Edit: I missed your edit above which is basically this, but note that you can't just check whether the point lies above or below the line. For a different configuration of v1 and v2, points in the arc will lie above the line, not below it. You should check whether the point lies on the same side of the line as the origin.

 

[deluksic]

You could avoid any trigonometry by finding the equation of the line that goes through the tips of v1 and v2. Then check to see whether the origin is on the same side of the line as the point of interest.
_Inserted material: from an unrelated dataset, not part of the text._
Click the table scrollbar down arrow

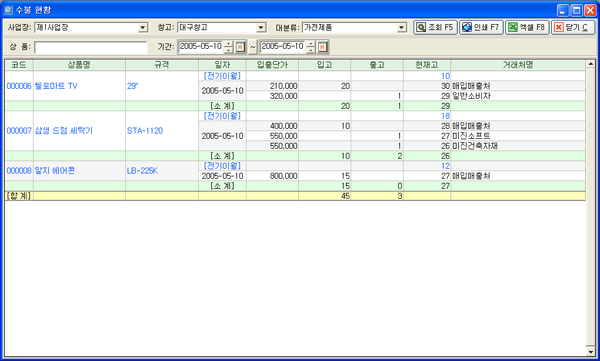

If the origin lies on the opposite side of the line from the point, then the point lies in the arc between v1 and v2.

Edit: I missed your edit above which is basically this, but note that you can't just check whether the point lies above or below the line. For a different configuration of v1 and v2, points in the arc will lie above the line, not below it. You should check whether the point lies on the same side of the line as the origin.
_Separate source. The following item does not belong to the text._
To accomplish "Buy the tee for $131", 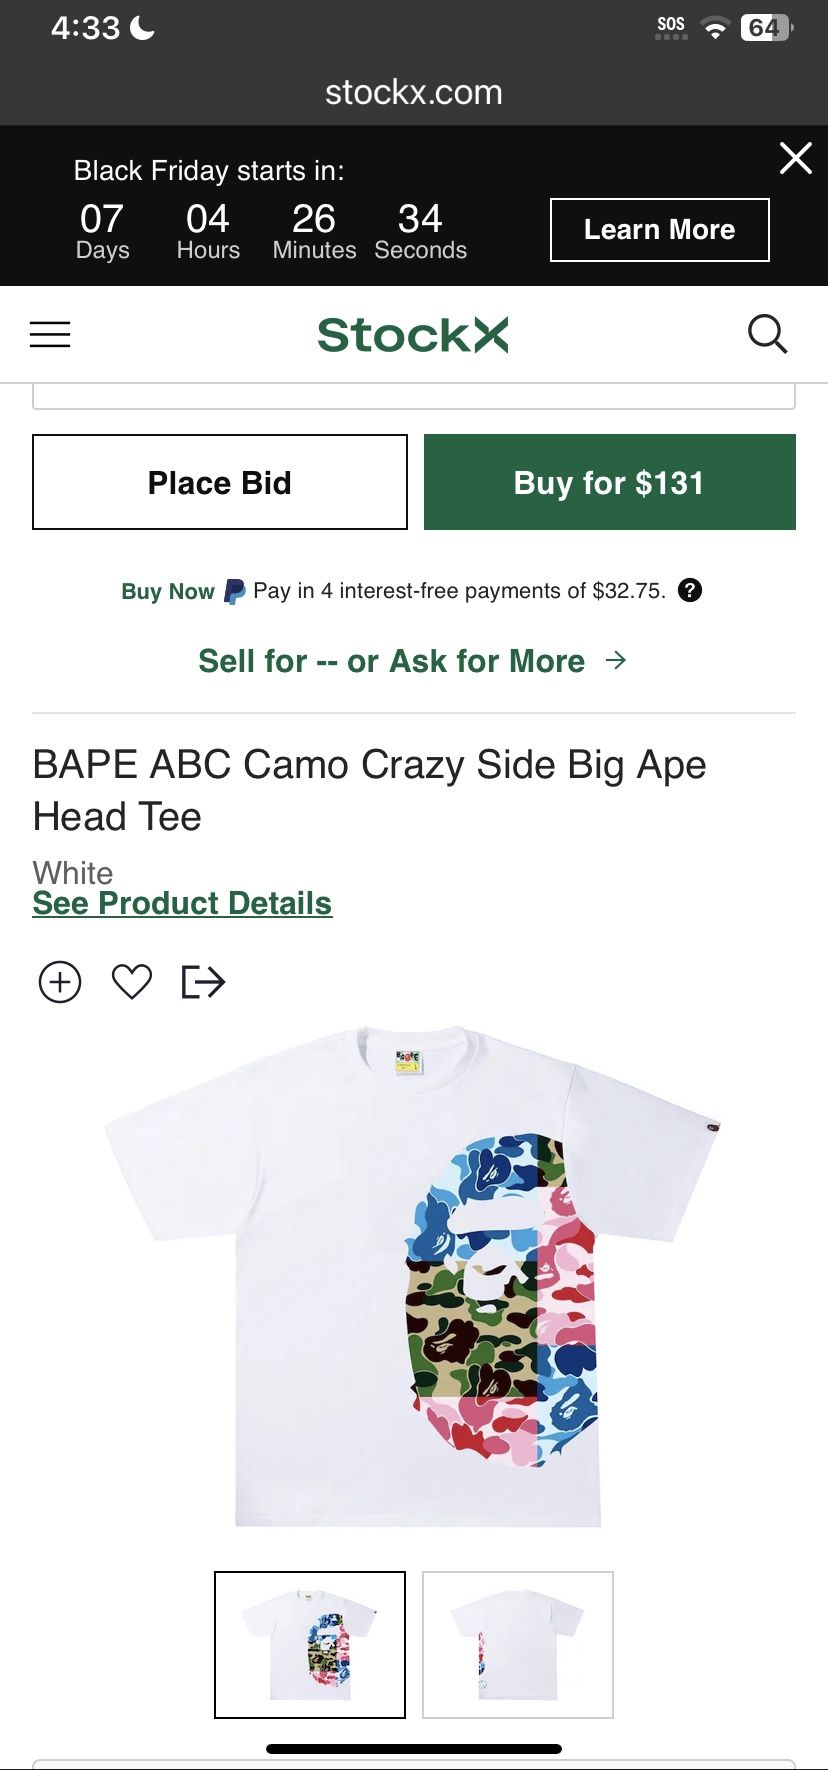I will [x=609, y=481].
Thank you very much, yes, this is what i was looking for :D (never would've tought of the origin.. )

 

[M Quack]

Take v_3 = (v_1 + v_2) and normalize it u_3 = v_3/ |v_3|.

The angle the test vector makes with u_3 has to be smaller than the angle v_1 (and v_2) make with u_3.

The dot product of v_1 and u_3 is

v_1 . u_3 = |v_1| cos α

The dot product of your test vector and u_3 is

v . u_3 = |v| cos β

If |β| < |α|, i.e. cos β > cos α then your test vector is in the right sector.

This should be rather fast.

 

[deluksic]

Take v_3 = (v_1 + v_2) and normalize it u_3 = v_3/ |v_3|.

The angle the test vector makes with u_3 has to be smaller than the angle v_1 (and v_2) make with u_3.

The dot product of v_1 and u_3 is

v_1 . u_3 = |v_1| cos α

The dot product of your test vector and u_3 is

v . u_3 = |v| cos β

If |β| < |α|, i.e. cos β > cos α then your test vector is in the right sector.

This should be rather fast.

Hmm, interesting idea, i'll give it a try because lines give me problems when x's of vectors are the same then I am dividing by 0

 

[M Quack]

You could look at my solution as an implementation of the line check...

 

[deluksic]

Just curious, what happens when v1=-v2? by adding those two i get v3(0,0)

 

[Vargo]

Here is a simple test. A,B,X

X lies inside the lesser arc AB if angle AXB is obtuse. X lies inside the greater arc AB if angle AXB is acute.

See Euclid Book III Prop 20:
http://aleph0.clarku.edu/~djoyce/java/elements/bookIII/propIII20.html

 

[M Quack]

Then the angle between v_! and v_2 is 180 deg and to know which way you have to go (which arc is the "good" one) you need to know which vector is the beginning and which is the end - instead of just taking the sum (same result if you switch v_1 and v_2!), you need to build a vector that bisects the angle. If you do that, then the method will work for any angle, as the angle with the bisecting vector will always be less than 180 deg. (if it is 180 deg, then you are accepting the whole circle).

 

[Vargo]

In terms of dot products, you just need to check whether (A-X) dot (B-X) is positive (acute angle) or negative (obtuse angle).

 

[M Quack]

Nice and elegant, but it has the same problem:If A and B are exactly opposite each other the angle AXB is always 90 deg, i.e. the dot product is zero. At least you don't get a division by zero error as you don't have to normalize vectors.

 

[deluksic]

I went around it by making few checks ;) now it works :D

yes and i am accepting the whole circle, actually it is usefull to me as I'm making a game where i need arcs AND circles, now i have both in one! awesome!